I know. I had big plans for my brother's sweater. I was going to finish the body the other day. I only had two inches left, so I was pretty confident about meeting this modest goal. Well. Erm. I still have an inch to go on the body. I haven't had much knitting time lately. I've been splitting my time between work and writing. Oh, and this pesky thing that those of us suddenly in grad school after years in the working world like to refer to as "classes." Weird still, being back in school.
Tomorrow (today by the time most of you read this) the boy and I will pile into a rental car and head upstate to my cousin's wedding. You know what that means. Car knitting! Maybe I'll arrive at the wedding with a yoke in progress to show my brother. I'll post pictures of the sweater progress on Sunday. I know. Exciting. I hope you can wait that long to see photos of a mostly black st st sweater.
I've spent all day alternately writing and avoiding writing, and I'm feeling a bit loopy as a result. Forgive me. I could have gotten a lot of knitting done while avoiding writing, but to do that would have been to admit that I was avoiding writing. So instead I played solitaire. I made lists of themes and images popping up and repeating in my freewrites for the novel (I freewrite my first drafts of everything). These lists are pretty much useless because of the way I write, but they made me feel productive and anyway I love to make lists. (Some recurring images/themes: layers, blue, green, distorted images, water, garbage.) I made a new playlist on my iTunes. It's the soundtrack for my main character--the music she would be listening to or hearing in her head as the story unfolds. She likes Cat Power and the Long Winters. And only one song by Bruce Springsteen: "Atlantic City." She also likes "Reelin' in the Years," but I wish she didn't. I've been listening to her playlist as I write. I'd like to report it's helping, but it's too soon to tell. I've done a few more pages today, and at least three paragraphs of that are keepers.

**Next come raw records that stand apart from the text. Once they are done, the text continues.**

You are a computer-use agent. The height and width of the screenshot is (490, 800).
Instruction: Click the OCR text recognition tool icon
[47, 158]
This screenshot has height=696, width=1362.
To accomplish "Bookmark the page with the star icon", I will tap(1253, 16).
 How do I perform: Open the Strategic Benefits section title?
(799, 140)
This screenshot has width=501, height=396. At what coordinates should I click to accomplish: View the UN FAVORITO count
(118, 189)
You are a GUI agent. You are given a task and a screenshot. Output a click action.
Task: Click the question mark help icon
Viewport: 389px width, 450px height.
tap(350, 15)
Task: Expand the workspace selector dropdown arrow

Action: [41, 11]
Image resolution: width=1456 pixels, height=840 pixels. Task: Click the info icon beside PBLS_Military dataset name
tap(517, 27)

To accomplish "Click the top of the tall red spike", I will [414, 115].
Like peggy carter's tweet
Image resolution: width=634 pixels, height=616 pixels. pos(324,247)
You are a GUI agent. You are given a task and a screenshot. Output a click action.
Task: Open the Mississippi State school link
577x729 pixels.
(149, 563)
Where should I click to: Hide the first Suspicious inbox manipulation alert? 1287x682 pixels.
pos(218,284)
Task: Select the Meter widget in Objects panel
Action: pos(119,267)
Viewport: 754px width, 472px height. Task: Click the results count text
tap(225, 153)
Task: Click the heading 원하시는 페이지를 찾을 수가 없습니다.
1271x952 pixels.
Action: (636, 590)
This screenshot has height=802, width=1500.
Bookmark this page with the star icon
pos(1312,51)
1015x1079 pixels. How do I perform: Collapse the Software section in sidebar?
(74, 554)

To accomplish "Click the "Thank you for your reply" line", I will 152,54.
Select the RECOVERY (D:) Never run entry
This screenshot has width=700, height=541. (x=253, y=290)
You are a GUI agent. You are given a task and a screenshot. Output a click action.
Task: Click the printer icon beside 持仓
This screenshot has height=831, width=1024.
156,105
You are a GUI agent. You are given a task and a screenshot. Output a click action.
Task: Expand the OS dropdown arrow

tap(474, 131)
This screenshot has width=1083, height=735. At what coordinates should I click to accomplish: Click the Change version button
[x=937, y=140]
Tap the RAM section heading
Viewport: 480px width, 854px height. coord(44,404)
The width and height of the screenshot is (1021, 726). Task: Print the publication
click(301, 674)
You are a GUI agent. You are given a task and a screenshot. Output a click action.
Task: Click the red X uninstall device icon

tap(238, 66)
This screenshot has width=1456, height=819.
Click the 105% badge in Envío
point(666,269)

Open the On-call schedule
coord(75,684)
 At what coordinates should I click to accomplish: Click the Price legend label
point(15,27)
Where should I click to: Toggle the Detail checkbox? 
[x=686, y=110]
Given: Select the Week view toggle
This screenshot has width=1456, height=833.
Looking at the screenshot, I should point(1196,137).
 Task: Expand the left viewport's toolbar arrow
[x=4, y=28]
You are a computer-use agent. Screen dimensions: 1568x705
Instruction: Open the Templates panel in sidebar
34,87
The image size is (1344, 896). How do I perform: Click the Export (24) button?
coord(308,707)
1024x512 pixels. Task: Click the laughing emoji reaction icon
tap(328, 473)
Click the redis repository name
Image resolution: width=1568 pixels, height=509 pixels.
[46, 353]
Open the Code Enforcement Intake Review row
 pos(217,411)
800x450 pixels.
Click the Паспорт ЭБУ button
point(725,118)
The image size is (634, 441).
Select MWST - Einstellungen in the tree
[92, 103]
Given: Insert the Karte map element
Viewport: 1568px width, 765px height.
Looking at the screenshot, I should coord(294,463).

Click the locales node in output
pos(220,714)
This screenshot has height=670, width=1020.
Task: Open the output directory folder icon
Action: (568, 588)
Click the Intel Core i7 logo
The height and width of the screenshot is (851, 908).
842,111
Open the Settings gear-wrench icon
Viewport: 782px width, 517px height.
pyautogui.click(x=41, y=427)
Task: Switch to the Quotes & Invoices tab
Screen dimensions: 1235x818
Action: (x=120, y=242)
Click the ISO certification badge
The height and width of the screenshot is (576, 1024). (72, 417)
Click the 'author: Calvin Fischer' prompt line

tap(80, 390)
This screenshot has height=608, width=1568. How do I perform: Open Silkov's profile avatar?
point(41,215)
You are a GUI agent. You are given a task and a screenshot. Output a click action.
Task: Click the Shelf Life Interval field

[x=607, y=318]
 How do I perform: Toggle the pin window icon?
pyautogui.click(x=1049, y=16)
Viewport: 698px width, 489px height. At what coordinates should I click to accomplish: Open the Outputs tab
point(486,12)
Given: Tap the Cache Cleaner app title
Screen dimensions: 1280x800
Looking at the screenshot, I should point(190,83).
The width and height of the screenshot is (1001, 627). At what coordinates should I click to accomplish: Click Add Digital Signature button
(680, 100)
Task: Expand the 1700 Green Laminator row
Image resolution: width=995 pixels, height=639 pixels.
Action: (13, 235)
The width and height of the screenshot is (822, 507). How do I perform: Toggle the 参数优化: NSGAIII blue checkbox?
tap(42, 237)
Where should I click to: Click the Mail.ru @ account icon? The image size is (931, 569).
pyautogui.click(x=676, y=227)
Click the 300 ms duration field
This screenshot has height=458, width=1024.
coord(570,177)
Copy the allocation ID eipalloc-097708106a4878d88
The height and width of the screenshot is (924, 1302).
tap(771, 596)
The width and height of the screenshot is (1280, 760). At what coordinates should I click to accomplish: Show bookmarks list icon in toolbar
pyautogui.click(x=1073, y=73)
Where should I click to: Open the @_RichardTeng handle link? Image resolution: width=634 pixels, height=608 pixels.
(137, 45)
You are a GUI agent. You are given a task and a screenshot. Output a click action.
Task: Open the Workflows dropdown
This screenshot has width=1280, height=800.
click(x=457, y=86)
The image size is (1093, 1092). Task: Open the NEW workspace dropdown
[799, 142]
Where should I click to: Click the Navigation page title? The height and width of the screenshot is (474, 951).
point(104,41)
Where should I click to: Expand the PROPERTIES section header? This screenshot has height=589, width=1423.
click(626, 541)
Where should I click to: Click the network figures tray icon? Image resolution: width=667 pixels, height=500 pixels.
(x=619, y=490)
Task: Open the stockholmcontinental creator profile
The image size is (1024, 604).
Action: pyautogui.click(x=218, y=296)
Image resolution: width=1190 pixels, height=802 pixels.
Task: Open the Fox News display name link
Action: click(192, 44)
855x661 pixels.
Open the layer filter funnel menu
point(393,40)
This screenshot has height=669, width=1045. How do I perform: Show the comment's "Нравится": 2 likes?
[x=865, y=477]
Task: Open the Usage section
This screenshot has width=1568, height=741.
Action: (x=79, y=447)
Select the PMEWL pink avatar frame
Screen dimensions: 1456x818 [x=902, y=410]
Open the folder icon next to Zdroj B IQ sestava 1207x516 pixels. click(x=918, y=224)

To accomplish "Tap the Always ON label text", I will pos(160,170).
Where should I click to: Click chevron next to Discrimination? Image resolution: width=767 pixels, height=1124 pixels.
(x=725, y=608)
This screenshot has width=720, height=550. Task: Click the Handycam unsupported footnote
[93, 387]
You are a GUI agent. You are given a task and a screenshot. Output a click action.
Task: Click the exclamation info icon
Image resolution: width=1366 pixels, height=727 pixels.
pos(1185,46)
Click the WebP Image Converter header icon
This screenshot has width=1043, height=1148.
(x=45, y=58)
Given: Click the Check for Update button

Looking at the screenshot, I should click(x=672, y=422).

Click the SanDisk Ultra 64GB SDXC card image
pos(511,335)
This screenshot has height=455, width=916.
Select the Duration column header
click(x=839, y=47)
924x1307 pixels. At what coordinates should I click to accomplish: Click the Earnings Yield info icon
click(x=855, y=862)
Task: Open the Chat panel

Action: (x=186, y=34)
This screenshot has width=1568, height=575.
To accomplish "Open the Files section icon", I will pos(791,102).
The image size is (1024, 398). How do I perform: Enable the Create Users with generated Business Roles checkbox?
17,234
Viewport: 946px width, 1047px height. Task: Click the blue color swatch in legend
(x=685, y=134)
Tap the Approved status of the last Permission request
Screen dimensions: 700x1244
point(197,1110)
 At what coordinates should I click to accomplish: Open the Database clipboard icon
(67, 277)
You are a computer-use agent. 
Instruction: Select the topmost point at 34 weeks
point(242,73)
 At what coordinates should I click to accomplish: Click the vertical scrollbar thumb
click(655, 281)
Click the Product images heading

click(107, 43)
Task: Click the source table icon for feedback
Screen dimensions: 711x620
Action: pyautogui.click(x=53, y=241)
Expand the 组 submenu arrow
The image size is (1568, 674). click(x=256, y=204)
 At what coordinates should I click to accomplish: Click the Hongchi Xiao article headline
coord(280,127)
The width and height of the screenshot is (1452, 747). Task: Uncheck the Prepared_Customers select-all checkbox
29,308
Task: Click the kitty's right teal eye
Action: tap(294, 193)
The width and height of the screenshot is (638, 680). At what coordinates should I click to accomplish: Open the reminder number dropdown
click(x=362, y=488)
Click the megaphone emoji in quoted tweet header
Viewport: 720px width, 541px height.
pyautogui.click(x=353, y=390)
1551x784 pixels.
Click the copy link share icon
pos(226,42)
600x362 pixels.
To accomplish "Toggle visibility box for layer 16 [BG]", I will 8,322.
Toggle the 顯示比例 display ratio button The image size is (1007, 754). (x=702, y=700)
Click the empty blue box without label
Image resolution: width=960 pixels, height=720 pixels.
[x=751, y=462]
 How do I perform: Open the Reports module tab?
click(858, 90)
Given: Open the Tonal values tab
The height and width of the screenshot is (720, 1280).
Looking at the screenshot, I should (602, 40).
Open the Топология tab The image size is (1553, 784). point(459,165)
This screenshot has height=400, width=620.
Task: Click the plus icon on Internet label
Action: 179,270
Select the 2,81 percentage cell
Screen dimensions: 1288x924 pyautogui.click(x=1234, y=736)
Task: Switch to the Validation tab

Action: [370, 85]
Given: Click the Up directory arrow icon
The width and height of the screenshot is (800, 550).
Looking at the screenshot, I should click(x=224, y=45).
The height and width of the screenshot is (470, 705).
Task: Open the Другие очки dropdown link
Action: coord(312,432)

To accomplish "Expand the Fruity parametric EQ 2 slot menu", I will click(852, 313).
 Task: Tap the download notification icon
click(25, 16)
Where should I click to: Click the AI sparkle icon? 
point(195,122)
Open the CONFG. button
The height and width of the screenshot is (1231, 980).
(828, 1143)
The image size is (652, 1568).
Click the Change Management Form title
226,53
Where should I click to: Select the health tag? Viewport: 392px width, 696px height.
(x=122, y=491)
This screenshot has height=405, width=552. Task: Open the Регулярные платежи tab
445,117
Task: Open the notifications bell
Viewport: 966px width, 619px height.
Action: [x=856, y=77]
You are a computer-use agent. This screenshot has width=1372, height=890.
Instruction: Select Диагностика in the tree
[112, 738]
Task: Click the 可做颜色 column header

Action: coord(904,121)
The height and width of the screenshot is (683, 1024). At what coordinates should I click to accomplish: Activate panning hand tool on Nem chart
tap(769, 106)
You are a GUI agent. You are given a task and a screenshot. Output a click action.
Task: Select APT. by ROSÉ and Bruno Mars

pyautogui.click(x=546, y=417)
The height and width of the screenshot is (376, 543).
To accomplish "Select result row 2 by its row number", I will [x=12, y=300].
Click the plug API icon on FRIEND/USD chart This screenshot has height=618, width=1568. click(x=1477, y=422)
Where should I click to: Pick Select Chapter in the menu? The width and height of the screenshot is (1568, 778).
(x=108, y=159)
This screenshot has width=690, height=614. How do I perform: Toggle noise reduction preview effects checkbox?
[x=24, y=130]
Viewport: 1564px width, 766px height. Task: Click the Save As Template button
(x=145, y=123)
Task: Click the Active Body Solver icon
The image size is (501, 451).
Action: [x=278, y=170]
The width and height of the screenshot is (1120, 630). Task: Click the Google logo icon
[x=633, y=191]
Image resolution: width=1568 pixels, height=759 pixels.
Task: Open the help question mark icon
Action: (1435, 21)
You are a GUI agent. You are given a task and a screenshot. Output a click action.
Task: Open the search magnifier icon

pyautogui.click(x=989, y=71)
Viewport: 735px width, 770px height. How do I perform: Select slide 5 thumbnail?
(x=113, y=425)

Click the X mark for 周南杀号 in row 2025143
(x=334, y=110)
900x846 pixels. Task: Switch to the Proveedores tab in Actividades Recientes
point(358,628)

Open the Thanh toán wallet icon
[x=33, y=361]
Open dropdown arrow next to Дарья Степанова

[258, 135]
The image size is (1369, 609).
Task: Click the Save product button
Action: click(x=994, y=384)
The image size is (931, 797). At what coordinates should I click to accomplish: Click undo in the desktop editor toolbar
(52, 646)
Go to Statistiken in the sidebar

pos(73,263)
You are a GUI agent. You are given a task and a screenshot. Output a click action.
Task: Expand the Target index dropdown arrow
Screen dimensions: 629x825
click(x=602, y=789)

So tomorrow the wedding. I love my family, but I hate weddings. Hate bar and bat mitzvahs. I'm not a dress-up-function person. Forgive me. Or don't. Tomorrow I will have to wear heels and my mother will pinch my cheeks and say I look pale and beg me to put on a little makeup. I will not. Mascara and lip balm are about as far as I go. Billy will be wearing a suit. Oh joy. Can't we just have a picnic instead?
I slept WAY late today. Ah, the joys of the freelance life. I rolled out of bed at 10:30 today. Sleeping off the high that comes from Having Written. That's right. Back in the saddle and banged out five good pages of novel last night. A new scene that needs to be there and it works. Yay!
I worked on a book for one of my clients earlier in the year (or was it even last year?) by Kinky Friedman. Not generally my cup of tea, but when you work in publishing you work on what comes across the table. If you turn your nose up at copyediting pop self-help, for example, you won't be eating too regularly. Anyway, I had my ideas of who and what Kinky Friedman was, and this book kinda pleasantly surprised me. But the reason I bring this up is this: In this book (Kill Two Birds and Get Stoned) the main character is a novelist. A frustrated novelist. And he talks about the fact that there is no creature more smug than the writer who Has Just Written. And no creature more pathetic than that writer the next day, facing the blank page again.
So last night I danced around the apartment, basking in the glow of Having Written. Billy is used to me by now and danced too. What a boy.
Knitting content? Hunh? I did two more inches on the ginormous sweater yesterday. I'll probably finish the body today. Anyone want to place a bet on how long it'll take me to get from armpit to casting off the neck?